What to work on. Search the data below, and report every line in which "badge" occurs.

Stored data entries
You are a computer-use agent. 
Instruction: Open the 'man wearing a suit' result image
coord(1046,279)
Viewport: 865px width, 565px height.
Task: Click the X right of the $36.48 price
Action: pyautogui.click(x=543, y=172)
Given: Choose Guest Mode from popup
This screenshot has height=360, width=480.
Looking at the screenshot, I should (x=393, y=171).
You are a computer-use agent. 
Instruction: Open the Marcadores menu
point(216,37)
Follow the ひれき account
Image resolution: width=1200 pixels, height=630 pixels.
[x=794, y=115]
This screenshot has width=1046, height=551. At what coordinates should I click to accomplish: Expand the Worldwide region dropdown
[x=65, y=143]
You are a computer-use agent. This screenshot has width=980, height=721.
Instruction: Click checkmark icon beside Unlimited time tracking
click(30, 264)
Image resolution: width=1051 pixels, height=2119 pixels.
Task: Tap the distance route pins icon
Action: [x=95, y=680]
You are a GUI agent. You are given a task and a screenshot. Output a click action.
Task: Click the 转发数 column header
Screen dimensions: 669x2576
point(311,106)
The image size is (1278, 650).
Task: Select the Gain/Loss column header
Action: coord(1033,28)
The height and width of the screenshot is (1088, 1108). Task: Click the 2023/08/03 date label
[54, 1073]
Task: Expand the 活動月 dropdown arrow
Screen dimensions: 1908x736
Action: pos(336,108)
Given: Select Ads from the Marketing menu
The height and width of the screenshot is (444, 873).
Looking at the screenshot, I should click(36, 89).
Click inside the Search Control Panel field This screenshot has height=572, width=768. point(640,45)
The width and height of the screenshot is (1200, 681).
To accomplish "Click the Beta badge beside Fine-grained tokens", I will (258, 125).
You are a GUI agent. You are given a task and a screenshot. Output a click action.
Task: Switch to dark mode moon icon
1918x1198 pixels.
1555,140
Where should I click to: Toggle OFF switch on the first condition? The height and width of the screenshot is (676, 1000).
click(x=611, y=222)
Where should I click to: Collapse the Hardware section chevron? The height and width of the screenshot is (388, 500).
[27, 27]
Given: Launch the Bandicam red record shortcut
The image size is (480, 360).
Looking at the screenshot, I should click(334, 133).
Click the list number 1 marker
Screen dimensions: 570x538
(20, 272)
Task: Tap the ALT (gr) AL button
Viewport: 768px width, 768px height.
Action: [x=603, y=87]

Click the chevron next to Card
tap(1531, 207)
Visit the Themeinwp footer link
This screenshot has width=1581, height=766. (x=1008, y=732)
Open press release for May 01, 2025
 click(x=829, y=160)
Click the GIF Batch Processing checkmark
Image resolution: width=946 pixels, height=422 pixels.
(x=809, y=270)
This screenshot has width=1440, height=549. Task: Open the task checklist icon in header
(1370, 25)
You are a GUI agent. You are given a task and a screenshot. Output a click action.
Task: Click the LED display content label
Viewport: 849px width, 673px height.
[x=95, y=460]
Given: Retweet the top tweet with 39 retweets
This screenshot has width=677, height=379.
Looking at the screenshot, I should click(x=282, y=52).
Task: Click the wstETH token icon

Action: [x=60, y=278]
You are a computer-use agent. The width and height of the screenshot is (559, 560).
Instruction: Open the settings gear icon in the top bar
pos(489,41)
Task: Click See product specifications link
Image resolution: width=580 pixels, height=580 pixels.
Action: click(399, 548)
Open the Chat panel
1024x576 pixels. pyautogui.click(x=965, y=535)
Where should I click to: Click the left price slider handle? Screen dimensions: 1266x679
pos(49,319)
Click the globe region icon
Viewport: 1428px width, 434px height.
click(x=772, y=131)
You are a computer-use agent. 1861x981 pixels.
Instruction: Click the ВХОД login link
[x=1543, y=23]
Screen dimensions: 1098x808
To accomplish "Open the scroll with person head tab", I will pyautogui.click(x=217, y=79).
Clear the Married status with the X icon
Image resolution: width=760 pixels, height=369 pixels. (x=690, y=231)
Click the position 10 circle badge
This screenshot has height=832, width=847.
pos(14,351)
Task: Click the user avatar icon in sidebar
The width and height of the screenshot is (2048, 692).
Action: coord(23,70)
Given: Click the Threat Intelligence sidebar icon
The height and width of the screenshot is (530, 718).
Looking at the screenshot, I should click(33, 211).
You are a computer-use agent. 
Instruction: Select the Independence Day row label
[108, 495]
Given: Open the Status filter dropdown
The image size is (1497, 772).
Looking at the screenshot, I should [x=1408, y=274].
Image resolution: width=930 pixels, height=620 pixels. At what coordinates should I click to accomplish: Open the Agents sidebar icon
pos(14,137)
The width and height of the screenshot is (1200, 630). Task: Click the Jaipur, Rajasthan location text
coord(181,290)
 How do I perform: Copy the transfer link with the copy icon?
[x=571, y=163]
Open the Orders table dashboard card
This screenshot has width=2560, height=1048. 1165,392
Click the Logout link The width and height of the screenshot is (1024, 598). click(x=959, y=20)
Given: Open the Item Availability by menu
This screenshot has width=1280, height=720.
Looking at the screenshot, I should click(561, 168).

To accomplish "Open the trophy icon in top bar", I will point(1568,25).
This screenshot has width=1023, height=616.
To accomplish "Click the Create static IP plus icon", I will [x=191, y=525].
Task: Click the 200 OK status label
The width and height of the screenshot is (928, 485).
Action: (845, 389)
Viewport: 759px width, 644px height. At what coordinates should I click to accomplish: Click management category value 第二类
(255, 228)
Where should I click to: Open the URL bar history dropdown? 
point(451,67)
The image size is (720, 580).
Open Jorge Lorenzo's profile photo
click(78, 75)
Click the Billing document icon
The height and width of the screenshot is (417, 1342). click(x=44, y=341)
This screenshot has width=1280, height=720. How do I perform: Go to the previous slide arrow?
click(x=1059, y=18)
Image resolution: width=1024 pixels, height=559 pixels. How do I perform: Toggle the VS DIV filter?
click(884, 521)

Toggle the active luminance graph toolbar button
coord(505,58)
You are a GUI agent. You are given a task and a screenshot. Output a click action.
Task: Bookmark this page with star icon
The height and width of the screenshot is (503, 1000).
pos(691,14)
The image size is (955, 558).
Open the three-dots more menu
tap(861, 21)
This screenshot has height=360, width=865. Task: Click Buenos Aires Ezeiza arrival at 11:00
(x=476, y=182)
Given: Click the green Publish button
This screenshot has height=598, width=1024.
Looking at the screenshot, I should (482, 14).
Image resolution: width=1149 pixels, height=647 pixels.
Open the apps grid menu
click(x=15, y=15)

Solution.
To accomplish "Click the Beta badge beside Fine-grained tokens", I will (258, 125).
Click the position 10 circle badge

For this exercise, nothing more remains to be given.